What is asked: Can you rewrite the lines below, replacing "Rückblick" with "Review" and leaving everything else unchanged?

(A block of data)
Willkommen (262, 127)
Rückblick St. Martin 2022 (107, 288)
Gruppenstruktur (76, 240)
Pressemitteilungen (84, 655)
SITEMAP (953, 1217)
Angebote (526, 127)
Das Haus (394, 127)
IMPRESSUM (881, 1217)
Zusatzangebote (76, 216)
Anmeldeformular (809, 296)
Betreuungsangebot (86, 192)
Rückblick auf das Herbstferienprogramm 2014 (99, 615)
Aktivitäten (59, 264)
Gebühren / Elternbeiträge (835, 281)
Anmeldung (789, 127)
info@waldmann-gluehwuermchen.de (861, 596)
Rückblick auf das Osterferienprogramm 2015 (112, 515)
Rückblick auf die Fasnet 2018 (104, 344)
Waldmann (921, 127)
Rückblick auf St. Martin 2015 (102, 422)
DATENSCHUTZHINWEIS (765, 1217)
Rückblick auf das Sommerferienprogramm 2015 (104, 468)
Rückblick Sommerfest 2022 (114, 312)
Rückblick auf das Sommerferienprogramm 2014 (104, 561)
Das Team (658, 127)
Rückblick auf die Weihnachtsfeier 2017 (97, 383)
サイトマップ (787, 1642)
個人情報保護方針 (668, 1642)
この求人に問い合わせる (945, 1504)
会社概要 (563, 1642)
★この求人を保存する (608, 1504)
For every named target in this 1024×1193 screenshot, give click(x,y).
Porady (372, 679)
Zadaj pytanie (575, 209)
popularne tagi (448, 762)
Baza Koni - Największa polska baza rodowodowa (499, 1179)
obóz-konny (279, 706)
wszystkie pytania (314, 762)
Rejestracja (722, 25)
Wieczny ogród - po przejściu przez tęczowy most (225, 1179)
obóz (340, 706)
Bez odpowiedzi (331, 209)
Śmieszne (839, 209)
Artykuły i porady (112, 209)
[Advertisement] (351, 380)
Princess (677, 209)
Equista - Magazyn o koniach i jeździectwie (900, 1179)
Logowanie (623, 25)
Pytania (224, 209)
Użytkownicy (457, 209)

Exercise result:
Willkommen (262, 127)
Review St. Martin 2022 (107, 288)
Gruppenstruktur (76, 240)
Pressemitteilungen (84, 655)
SITEMAP (953, 1217)
Angebote (526, 127)
Das Haus (394, 127)
IMPRESSUM (881, 1217)
Zusatzangebote (76, 216)
Anmeldeformular (809, 296)
Betreuungsangebot (86, 192)
Review auf das Herbstferienprogramm 2014 (99, 615)
Aktivitäten (59, 264)
Gebühren / Elternbeiträge (835, 281)
Anmeldung (789, 127)
info@waldmann-gluehwuermchen.de (861, 596)
Review auf das Osterferienprogramm 2015 (112, 515)
Review auf die Fasnet 2018 (104, 344)
Waldmann (921, 127)
Review auf St. Martin 2015 (102, 422)
DATENSCHUTZHINWEIS (765, 1217)
Review auf das Sommerferienprogramm 2015 (104, 468)
Review Sommerfest 2022 (114, 312)
Review auf das Sommerferienprogramm 2014 (104, 561)
Das Team (658, 127)
Review auf die Weihnachtsfeier 2017 (97, 383)
サイトマップ (787, 1642)
個人情報保護方針 (668, 1642)
この求人に問い合わせる (945, 1504)
会社概要 (563, 1642)
★この求人を保存する (608, 1504)
For every named target in this 1024×1193 screenshot, give click(x,y).
Porady (372, 679)
Zadaj pytanie (575, 209)
popularne tagi (448, 762)
Baza Koni - Największa polska baza rodowodowa (499, 1179)
obóz-konny (279, 706)
wszystkie pytania (314, 762)
Rejestracja (722, 25)
Wieczny ogród - po przejściu przez tęczowy most (225, 1179)
obóz (340, 706)
Bez odpowiedzi (331, 209)
Śmieszne (839, 209)
Artykuły i porady (112, 209)
[Advertisement] (351, 380)
Princess (677, 209)
Equista - Magazyn o koniach i jeździectwie (900, 1179)
Logowanie (623, 25)
Pytania (224, 209)
Użytkownicy (457, 209)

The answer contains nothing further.